Les choses qui sont les objets de la pensée étant les mêmes pour tous les hommes, elles provoquent dans les âmes des représentations qui, en somme, sont partout les mêmes. Ces représentations sont traduites par les hommes au moyen des signes du langage, qui sont traduits à leur tour par ceux de l’écriture. Les signes du langage, à la différence des représentations, ne sont pas partout les mêmes, ils varient au moins avec chaque peuple, et cela se comprend, car le langage n’est pas un instrument naturel de la pensée et c’est par convention que les mots désignent les représentations[1]. Mais, si les langues diffèrent, elles ont pourtant toutes ceci de commun qu’elles sont chacune une traduction des états de la pensée. On peut donc s’aider des formes du langage comme d’un moyen extérieur pour trouver les divers états de la pensée. Or le langage présente avant tout deux aspects qui sautent aux yeux : on peut considérer en lui d’abord les mots pris un à un et sans lien, les noms et les verbes isolés les uns des autres, ἄνευ συμπλοκῆς comme disent les Catégories (2 déb. ; cf. 10, 13 b, 10} ; il y a d’autre part la liaison des mots entre eux et celle-ci constitue le discours.
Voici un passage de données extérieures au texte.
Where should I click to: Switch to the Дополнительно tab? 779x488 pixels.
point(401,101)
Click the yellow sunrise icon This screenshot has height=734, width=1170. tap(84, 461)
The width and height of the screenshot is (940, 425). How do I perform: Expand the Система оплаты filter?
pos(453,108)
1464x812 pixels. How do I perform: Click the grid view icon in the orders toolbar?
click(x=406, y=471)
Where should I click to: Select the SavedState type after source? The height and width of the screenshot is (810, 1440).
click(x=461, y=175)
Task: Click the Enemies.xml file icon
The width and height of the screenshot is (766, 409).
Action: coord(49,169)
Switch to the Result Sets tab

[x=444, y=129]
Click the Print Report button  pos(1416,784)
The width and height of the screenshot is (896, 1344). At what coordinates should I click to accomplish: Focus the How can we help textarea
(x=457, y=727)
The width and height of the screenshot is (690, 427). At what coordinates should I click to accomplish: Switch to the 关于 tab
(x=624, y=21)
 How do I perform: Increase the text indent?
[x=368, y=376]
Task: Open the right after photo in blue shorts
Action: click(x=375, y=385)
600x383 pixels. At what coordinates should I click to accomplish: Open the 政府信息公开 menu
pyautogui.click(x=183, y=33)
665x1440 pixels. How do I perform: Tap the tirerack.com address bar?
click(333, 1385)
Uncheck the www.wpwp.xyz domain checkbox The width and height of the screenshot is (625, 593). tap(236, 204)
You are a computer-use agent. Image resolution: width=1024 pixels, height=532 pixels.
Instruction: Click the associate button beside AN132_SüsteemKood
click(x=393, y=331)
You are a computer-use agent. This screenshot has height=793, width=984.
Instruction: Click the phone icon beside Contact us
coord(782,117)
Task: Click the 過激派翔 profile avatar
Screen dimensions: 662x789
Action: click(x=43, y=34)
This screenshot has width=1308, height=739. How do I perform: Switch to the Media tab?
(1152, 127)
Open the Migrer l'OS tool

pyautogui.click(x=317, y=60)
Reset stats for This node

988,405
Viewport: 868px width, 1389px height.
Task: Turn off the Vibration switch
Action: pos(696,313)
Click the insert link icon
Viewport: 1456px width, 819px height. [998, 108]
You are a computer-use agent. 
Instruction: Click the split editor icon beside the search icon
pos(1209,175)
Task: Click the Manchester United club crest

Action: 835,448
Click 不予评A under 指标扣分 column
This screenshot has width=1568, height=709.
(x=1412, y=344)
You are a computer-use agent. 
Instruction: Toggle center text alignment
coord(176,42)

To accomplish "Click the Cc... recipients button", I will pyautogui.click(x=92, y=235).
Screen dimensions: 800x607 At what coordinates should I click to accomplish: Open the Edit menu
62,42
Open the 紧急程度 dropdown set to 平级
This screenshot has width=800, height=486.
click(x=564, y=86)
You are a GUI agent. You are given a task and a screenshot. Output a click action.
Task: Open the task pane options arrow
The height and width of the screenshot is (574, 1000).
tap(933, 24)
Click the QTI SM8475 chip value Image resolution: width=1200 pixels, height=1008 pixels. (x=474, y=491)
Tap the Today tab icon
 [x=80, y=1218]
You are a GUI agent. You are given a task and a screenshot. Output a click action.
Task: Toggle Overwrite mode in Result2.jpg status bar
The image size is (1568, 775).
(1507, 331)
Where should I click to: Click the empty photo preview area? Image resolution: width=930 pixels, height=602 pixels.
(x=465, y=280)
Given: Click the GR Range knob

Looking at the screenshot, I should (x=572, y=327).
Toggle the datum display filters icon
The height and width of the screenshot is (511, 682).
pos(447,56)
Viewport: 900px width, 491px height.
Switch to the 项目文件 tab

Corrélativement, il faut distinguer les pensées isolées et les pensées dans lesquelles il y a liaison, soit sous forme de réunion, soit sous forme de séparation[2]. Dans les pensées isolées,

  1. Voir Hermen. 1 déb. à 16 a, 11, et, sur le caractère conventionnel du langage, ibid. 2 déb. et 4, 17 a, 1 sq.
  2. Hermen., 1, 16 a, 13 sq. : τὰ μὲν οὖν ὀνόματα αὐτὰ καὶ τὰ ῥήματα ἔοικε τῷ ἄνευ συνθέσεως καὶ διαιρέσεως νοήματι…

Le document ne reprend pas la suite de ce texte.